インドの取り組みについて
出典: フリー百科事典『ウィキペディア(Wikipedia)』 (2021/09/21 22:57 UTC 版)
「不可触民」の記事における「インドの取り組みについて」の解説
カースト制の変容そして、インド憲法第341条により、大統領令で州もしくはその一部ごとに指定された諸カースト(不可触民)の総称として、スケジュールド・カースト(指定カースト)と呼称し、留保制度により、公共機関や施設が一定割合で、優先的雇用機会を与えられ、高等教育への入学枠や公務員の採用枠などを留保しておくというものである。公務員職の採用枠のうち教育機関への入学の優先枠が設けられたり、国営企業職員の優先就職枠、議会の議席、公務員と、1950年では約20%だったものが、93年には約49.5%にまで引き上げられた。優遇の対象外の人は、これは逆差別だと反対している。この留保制度の下で被差別民層から大学への進学者が徐々に増え、1990年代になると、自由経済体制への転換や文化面の開放政策も相まって留保制度の効果が顕在化し、指定カースト出身者の上級公務員、弁護士、医師、教師が増えていった。

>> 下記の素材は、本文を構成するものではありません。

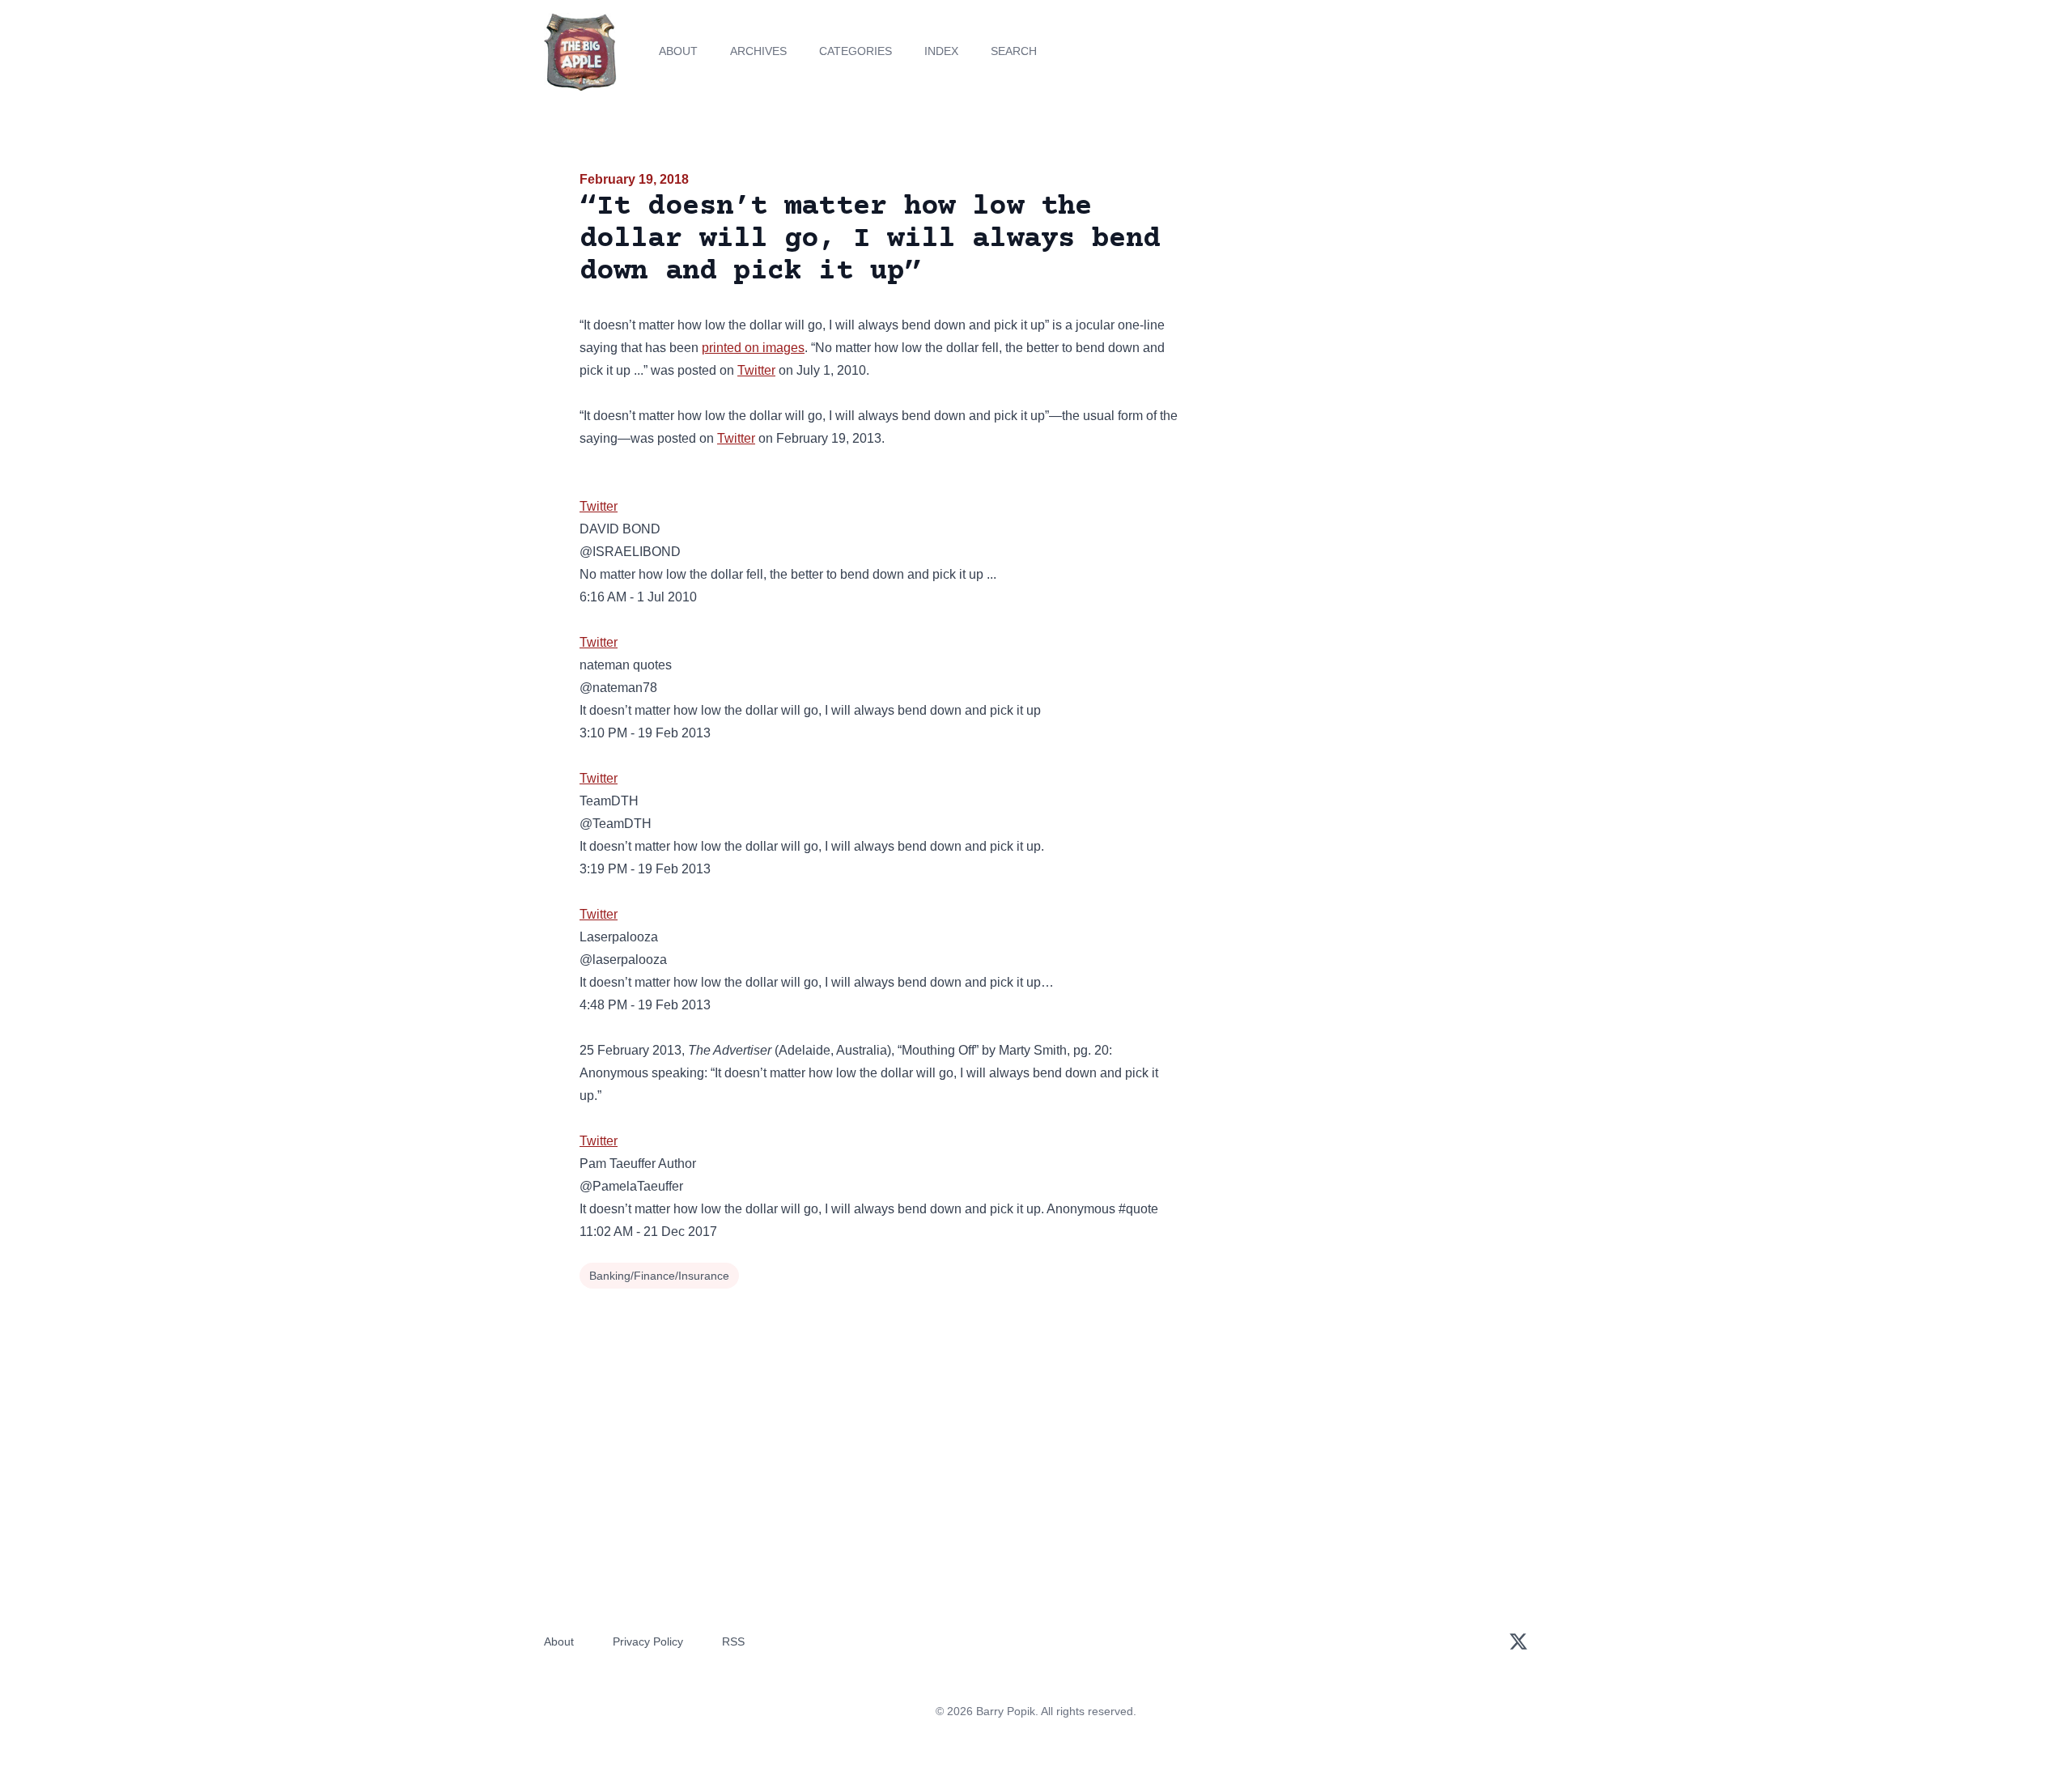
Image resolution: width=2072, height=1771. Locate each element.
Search (1014, 51)
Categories (855, 51)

公務員2,000万人のうち300万人超を、指定カースト出身者が占めるようにもなった。このため、アウト・カースト=経済・社会的最下層階層という構図は当てはまらない。 だが一方で、インドのジャーナリズムの世界においてもバラモン出身の記者が影響力を持っていてダリト出身記者に対する差別があり、ダリト差別についての専門誌『ダリト・ダスタク』(ダスタクは扉を叩くノックの意)が創刊されるに至っている。 一方、不可触民のなかでも農村に定住しない遊牧民や、1952年以前に「犯罪部族法」に指定されていた「告知を解かれた部族(De-Notified Tribes; DNT)」と呼ばれるカーストなど、指定カーストの指定を受けられなかった最下層のカーストが2008年時点で1億1千万人存在する。これらの人々はいまだに貧困と潜在的犯罪者という偏見のなかで生活している。2004年にマンモハン・シン政権は社会正義・エンパワーメント省に「DNT・遊牧民・準遊牧民部族のための全国委員会」を設け、これらの人々の人権問題の改善を進めた。